** LESETEXT **
──────
UN-Behörden und internationale Medien berichteten, dass seit Oktober 2023 mehr als 240 „Journalisten” in Gaza getötet worden seien. Es liegt auf der Hand, welche Botschaft mit dieser Meldung kolportiert werden soll: „Israel unterbindet Berichterstattung, um seine Verbrechen zu vertuschen.“
Die Wahrheit sieht jedoch ganz anders aus.
Tatsächlich wurde seit Beginn des Krieges kein einziger akkreditierter Journalist – also ein von internationalen Presseorganen anerkannter Journalist – in Gaza getötet. Die im Gazastreifen auf palästinensischer Seite agierenden Medien-Mitarbeiter sind allein von der Hamas „akkreditiert“, man müsste eher sagen: installiert. Diese Leute sind nämlich in politischen und/oder militärischen Flügeln der Hamas eingebunden oder von solchen unmittelbar abhängig. So jemand ist nicht das, was man unter einem Reporter versteht. Diese Leute sind bestenfalls Propagandisten, wenn nicht gar schlicht Hamas-Angehörige.
Diese Unterscheidung ist wichtig. Nicht nur für die rechtliche Verantwortlichkeit, sondern auch für die Wahrheit selbst.
──────
** AUSZÜGE AUS DATENSÄTZEN **
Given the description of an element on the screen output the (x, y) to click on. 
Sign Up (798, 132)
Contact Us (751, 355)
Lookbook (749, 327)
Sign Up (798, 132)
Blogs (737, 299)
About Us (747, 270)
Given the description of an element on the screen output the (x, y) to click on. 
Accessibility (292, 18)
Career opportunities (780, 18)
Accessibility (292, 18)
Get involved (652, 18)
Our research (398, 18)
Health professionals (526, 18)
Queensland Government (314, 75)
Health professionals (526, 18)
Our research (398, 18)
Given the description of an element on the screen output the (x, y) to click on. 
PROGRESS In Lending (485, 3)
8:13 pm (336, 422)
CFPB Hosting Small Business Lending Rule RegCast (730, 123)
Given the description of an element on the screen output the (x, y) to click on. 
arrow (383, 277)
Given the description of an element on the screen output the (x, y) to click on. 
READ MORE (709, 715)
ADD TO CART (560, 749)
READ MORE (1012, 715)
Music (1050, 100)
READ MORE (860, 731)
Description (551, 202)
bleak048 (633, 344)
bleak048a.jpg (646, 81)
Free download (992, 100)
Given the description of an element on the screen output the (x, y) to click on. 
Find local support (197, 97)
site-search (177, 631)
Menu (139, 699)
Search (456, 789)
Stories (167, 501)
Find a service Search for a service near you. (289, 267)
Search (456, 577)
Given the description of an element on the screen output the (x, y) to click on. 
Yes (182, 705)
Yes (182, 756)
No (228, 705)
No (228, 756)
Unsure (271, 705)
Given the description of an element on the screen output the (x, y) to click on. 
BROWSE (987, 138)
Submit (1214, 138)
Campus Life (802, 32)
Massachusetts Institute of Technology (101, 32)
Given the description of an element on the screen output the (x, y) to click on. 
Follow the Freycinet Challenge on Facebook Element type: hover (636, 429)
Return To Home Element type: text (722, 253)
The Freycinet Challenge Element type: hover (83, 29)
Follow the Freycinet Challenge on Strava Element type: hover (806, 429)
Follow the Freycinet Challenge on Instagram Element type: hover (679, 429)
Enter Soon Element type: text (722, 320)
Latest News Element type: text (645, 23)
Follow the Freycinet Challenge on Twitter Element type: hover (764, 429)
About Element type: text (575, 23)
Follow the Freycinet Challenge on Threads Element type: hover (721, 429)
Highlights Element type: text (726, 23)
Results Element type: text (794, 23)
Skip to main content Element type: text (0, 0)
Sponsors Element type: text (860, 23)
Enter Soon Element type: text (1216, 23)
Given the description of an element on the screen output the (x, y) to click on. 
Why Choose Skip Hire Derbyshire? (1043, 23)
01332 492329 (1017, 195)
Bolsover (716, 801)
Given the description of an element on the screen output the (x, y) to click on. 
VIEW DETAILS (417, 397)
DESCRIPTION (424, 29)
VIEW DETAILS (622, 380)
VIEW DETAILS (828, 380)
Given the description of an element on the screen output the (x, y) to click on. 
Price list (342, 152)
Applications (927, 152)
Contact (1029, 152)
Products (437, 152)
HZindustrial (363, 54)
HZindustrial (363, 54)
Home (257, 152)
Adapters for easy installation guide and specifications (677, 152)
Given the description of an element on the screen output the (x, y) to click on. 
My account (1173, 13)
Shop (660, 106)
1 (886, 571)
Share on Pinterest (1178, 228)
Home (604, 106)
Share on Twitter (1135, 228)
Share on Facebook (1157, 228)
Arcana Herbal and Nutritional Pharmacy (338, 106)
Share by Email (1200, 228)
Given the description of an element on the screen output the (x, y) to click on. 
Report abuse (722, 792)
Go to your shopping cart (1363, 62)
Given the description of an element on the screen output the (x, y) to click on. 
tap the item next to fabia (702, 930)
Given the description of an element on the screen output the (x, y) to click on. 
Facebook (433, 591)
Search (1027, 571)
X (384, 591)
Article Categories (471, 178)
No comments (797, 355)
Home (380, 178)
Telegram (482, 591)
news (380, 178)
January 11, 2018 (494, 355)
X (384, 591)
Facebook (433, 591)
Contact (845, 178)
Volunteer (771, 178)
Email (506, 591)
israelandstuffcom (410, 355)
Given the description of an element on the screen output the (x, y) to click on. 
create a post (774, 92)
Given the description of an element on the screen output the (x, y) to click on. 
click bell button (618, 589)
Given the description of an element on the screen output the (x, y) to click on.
──────
** AUFGABE **
Schreibe den Abschnitt des Lesetexts ab, der mit den Worten „UN-Behörden und internationale“ einsetzt und mit „ganz anders aus.“ schließt, und benenne dabei „Meldung“ in „Nachricht“ um.

** LÖSUNG **
UN-Behörden und internationale Medien berichteten, dass seit Oktober 2023 mehr als 240 „Journalisten” in Gaza getötet worden seien. Es liegt auf der Hand, welche Botschaft mit dieser Nachricht kolportiert werden soll: „Israel unterbindet Berichterstattung, um seine Verbrechen zu vertuschen.“
Die Wahrheit sieht jedoch ganz anders aus.